Items from a dataset:
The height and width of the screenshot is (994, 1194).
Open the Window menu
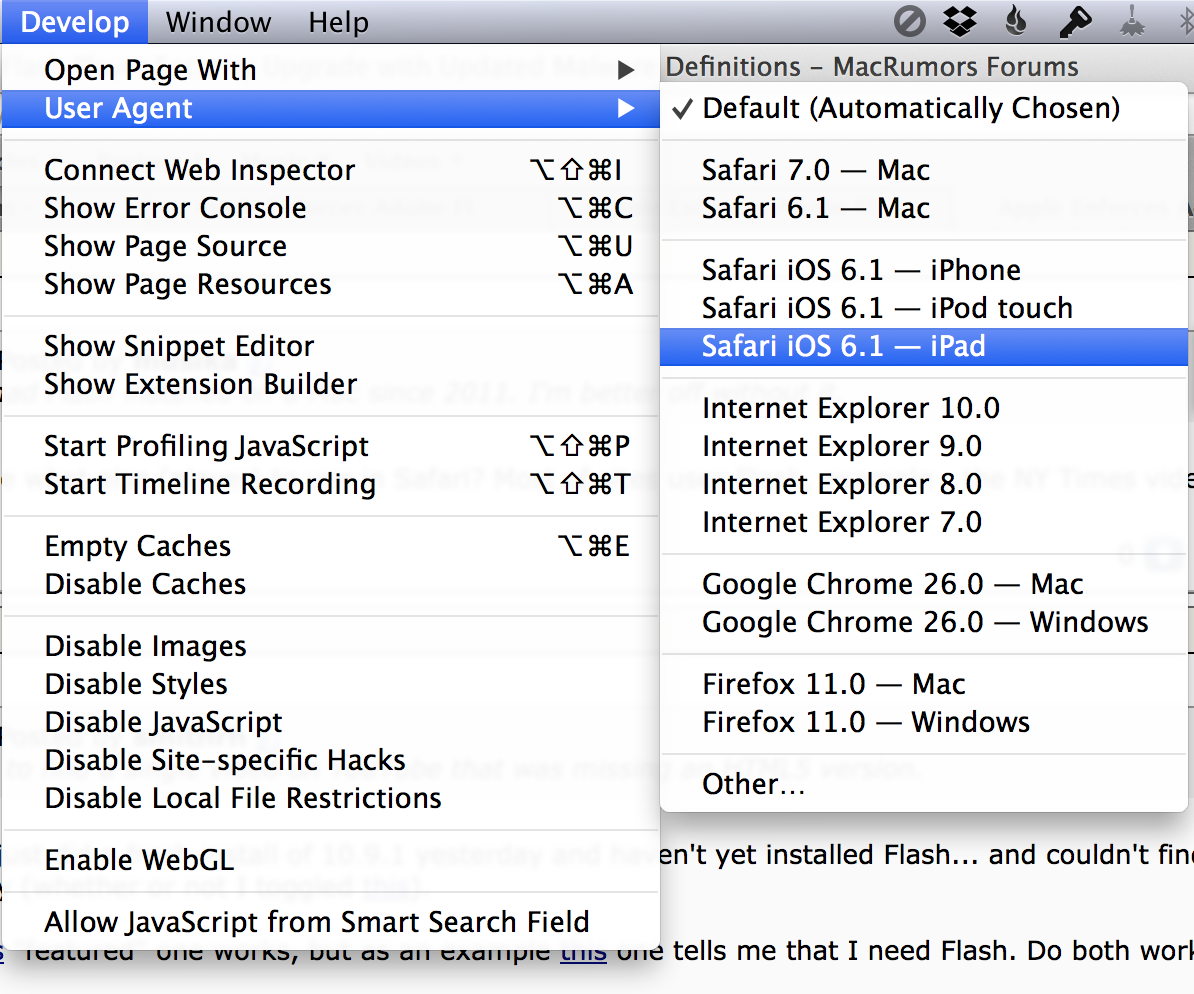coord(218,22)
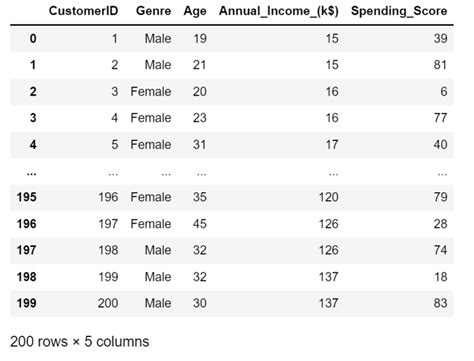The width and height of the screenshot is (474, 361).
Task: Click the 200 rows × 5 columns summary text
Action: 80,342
* * *
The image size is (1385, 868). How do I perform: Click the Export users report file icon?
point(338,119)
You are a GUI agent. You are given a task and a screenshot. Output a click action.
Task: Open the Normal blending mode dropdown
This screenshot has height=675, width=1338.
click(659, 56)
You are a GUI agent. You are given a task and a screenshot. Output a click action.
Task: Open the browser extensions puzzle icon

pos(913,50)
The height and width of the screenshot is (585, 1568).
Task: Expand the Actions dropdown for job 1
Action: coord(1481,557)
* * *
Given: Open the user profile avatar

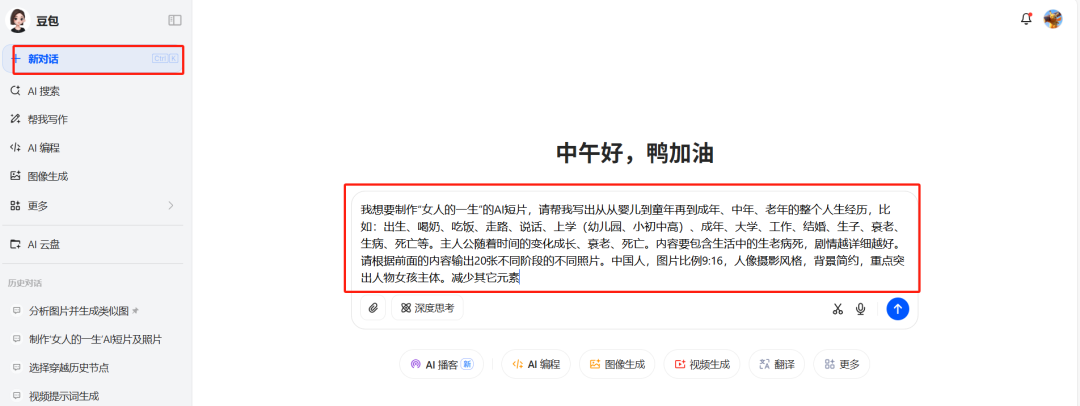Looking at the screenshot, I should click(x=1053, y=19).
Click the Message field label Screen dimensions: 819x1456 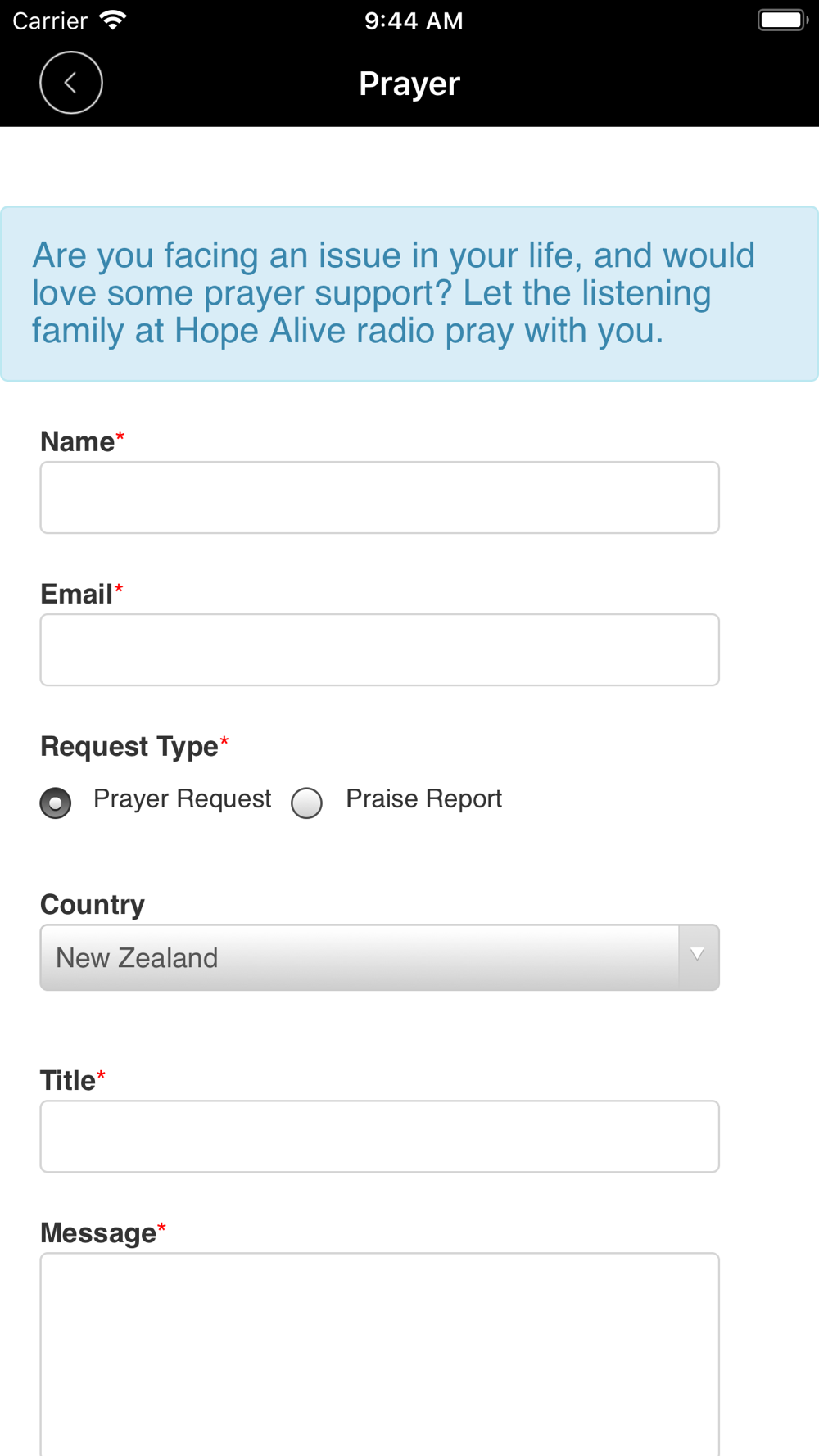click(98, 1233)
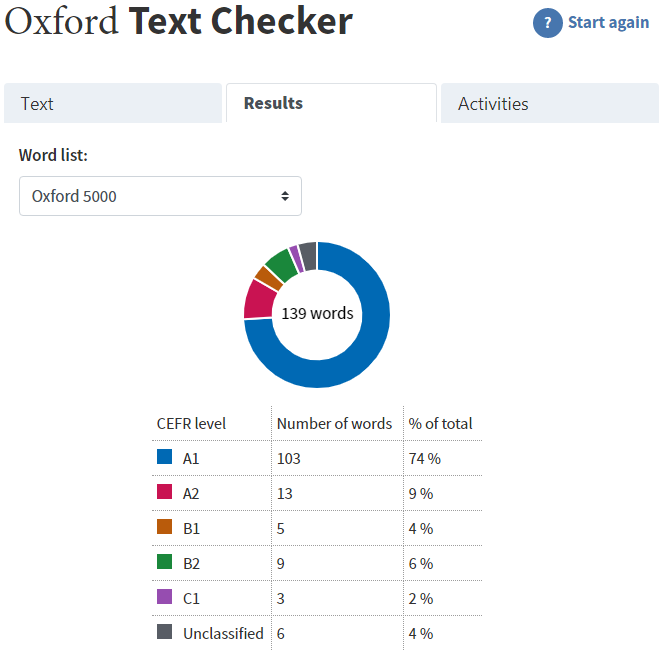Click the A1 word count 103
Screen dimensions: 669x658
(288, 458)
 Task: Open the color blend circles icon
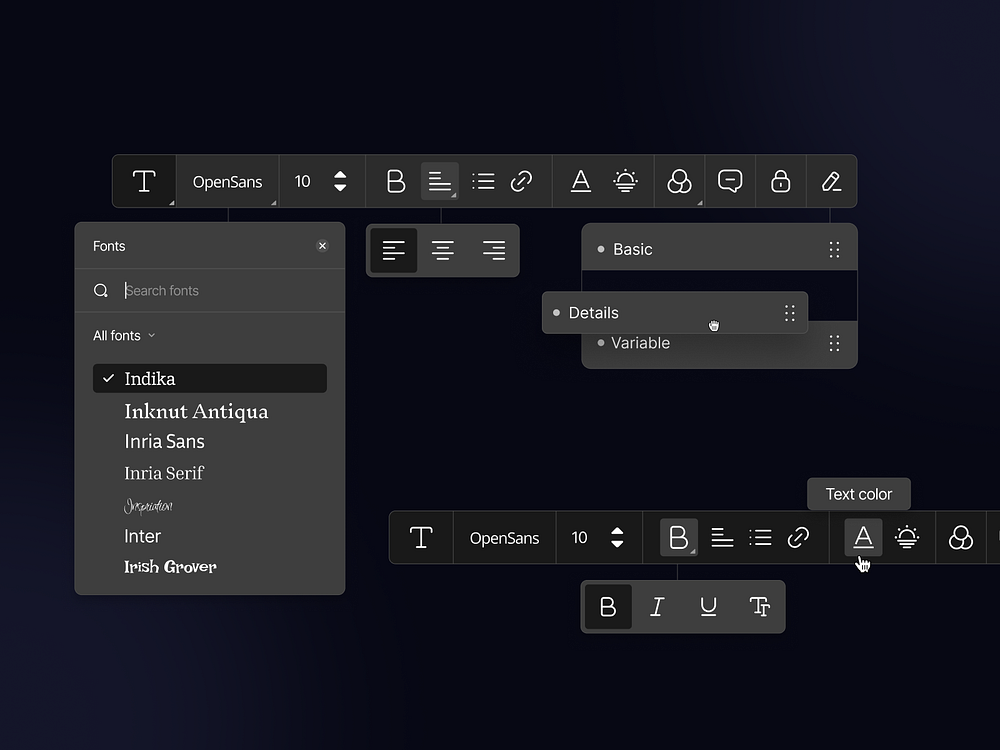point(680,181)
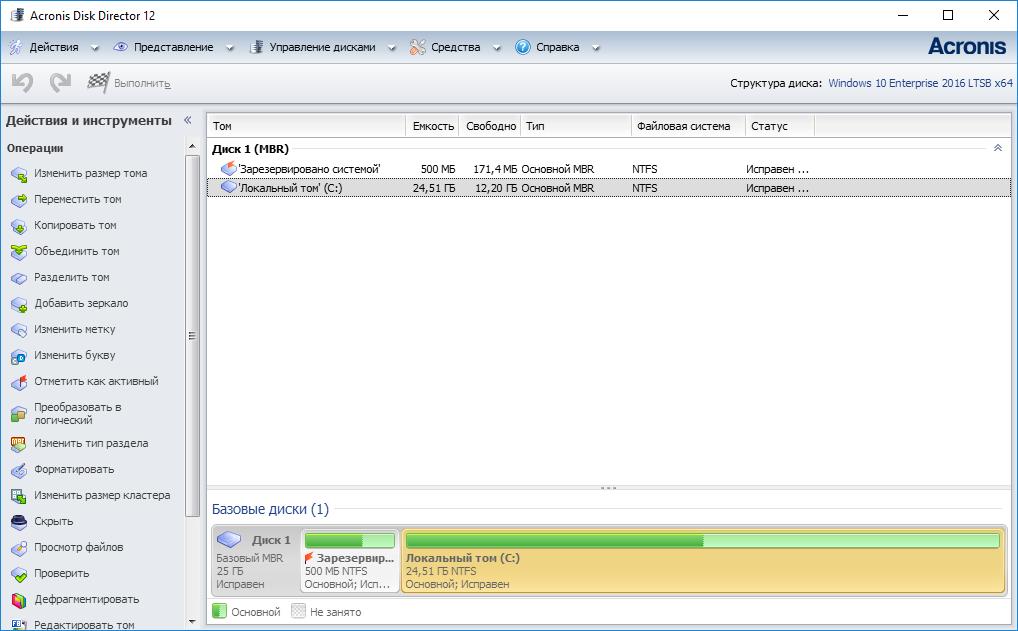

▸ **REQUEST**
Repeat the records from the line containing "The height and width of the screenshot is (994, 1194)." through the line containing "Action: 80,342", switching "Window" to "View" and leaving everything else unchanged. Leave the pictures out of your answer.

▸ **COMPLETED EXERCISE**
The height and width of the screenshot is (994, 1194).
Open the View menu
coord(218,22)
The width and height of the screenshot is (474, 361).
Task: Click the 200 rows × 5 columns summary text
Action: 80,342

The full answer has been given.